Le Casse has the viewer rooting for the outlaws by virtue of Azad’s bravado and charm. As Azad points out at one point, his name means “free”. Compared with the sadistic cop who use human beings for target practice, the thief proves caring, affable, armed with a distinct code of honour and remains sympathetic even when he breaks a policeman’s arm. Belmondo exudes louche cool while co-star Omar Sharif makes a surprisingly effective villain, both debonair and despicable. The scene wherein they size each other up over a sumptuous banquet at a crowded Greek restaurant is played to perfection, proving both suspenseful and liable to leave viewers craving some moussaka. At first Azad’s flirtation with a model played by imported Hollywood star Dyan Cannon seems to strike a false note, yet subverts expectations with a charming little flourish as Cannon’s character unexpectedly plays Cupid between the burglar and his cute cohort Hélène (Nicole Calfan). It also yields a surprisingly surreal detour with Azad’s visit to a striptease stage-show involving an appearance from Jess Franco sex starlets Alice Arno and Pamela Stanford in fetish outfits amidst floating bubbles and strange sets. Azad’s boyishly flustered reaction shots reveal Belmondo at his most engaging.
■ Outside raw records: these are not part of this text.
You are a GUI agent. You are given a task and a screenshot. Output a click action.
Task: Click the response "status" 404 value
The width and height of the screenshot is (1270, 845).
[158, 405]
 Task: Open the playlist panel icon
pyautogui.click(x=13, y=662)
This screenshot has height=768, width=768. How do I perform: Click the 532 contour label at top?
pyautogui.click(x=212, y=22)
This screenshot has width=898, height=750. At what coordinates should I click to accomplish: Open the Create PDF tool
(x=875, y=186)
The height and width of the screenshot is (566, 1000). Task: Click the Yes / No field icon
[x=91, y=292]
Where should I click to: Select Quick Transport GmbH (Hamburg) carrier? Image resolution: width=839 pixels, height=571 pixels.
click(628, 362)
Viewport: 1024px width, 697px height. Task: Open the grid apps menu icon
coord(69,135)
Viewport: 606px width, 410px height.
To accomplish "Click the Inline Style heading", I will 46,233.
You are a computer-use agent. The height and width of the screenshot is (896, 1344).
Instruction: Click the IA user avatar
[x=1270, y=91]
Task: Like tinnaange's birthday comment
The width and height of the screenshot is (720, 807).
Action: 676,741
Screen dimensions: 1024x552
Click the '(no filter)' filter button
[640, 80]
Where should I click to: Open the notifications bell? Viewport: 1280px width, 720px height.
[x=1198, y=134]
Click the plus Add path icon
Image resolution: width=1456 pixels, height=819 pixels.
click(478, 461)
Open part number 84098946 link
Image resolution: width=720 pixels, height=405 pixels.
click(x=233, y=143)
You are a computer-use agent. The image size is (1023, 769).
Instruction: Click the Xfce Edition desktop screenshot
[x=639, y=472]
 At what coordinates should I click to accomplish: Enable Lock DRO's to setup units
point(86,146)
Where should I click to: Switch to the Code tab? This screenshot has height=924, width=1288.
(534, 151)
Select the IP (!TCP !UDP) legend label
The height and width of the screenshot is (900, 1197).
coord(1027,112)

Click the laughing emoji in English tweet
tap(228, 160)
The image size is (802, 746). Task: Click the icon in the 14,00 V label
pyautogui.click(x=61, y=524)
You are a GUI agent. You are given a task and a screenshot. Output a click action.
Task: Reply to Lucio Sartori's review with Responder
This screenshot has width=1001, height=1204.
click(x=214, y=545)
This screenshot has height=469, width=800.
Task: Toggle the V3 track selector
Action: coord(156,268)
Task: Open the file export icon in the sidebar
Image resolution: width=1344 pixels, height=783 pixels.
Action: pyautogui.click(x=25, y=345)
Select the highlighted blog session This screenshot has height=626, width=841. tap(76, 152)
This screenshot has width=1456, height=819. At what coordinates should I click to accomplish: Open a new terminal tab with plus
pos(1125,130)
Of course it was the action foremost that drew the punters. In the fifth of eight collaborations with Belmondo, director Henri Verneuil masterfully deploys the eye-catching cinematography of Claude Renoir, a sublime score by the maestro Ennio Morricone and perhaps most crucially some astonishing car stunts executed by the great Remy Julienne who went on to work on everything from James Bond to Jackie Chan movies. Verneuil’s direction is as methodical and stylish as the film’s hero, from his dissection of the opening burglary in near-fetishistic detail to the frenzied car chase as the protagonists drive down a subway, almost plough through a procession of churchgoers and smash their vehicles to bits. It is pure nail-biting excitement.